Goal of the exercise: Swap "Select" for "Choose" in the lines running from the one containing "Set rows per page to 20" through the one containing "Looking at the screenshot, I should pos(215,40).", both included, and return only those lines with nothing else altered.

** Start of Records for the task **

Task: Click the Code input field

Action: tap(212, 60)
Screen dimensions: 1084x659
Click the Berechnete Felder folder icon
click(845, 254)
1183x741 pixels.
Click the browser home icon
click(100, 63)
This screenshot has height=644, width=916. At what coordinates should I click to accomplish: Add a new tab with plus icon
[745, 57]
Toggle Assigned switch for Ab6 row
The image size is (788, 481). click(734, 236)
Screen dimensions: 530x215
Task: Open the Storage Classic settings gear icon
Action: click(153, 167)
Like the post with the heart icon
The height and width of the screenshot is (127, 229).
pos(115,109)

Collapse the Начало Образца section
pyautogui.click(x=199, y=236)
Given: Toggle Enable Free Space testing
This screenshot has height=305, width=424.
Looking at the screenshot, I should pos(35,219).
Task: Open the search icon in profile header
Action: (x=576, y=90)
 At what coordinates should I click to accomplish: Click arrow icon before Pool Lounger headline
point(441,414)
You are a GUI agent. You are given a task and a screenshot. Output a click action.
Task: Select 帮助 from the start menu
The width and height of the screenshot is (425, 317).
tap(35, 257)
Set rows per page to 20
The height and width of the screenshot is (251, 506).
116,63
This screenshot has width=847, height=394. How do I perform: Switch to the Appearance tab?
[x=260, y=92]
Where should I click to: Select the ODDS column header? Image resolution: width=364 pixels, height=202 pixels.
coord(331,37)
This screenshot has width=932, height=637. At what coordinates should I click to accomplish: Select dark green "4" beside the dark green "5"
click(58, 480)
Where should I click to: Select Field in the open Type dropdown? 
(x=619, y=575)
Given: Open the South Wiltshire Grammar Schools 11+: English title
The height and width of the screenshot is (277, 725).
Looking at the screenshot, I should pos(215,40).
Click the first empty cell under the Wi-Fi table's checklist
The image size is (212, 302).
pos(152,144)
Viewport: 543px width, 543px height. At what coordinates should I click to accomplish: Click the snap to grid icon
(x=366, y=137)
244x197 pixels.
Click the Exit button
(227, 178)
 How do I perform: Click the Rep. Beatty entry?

** End of Records for the task **

Reply:
Set rows per page to 20
The height and width of the screenshot is (251, 506).
116,63
This screenshot has width=847, height=394. How do I perform: Switch to the Appearance tab?
[x=260, y=92]
Where should I click to: Choose the ODDS column header? Image resolution: width=364 pixels, height=202 pixels.
coord(331,37)
This screenshot has width=932, height=637. At what coordinates should I click to accomplish: Choose dark green "4" beside the dark green "5"
click(58, 480)
Where should I click to: Choose Field in the open Type dropdown? 
(x=619, y=575)
Given: Open the South Wiltshire Grammar Schools 11+: English title
The height and width of the screenshot is (277, 725).
Looking at the screenshot, I should pos(215,40).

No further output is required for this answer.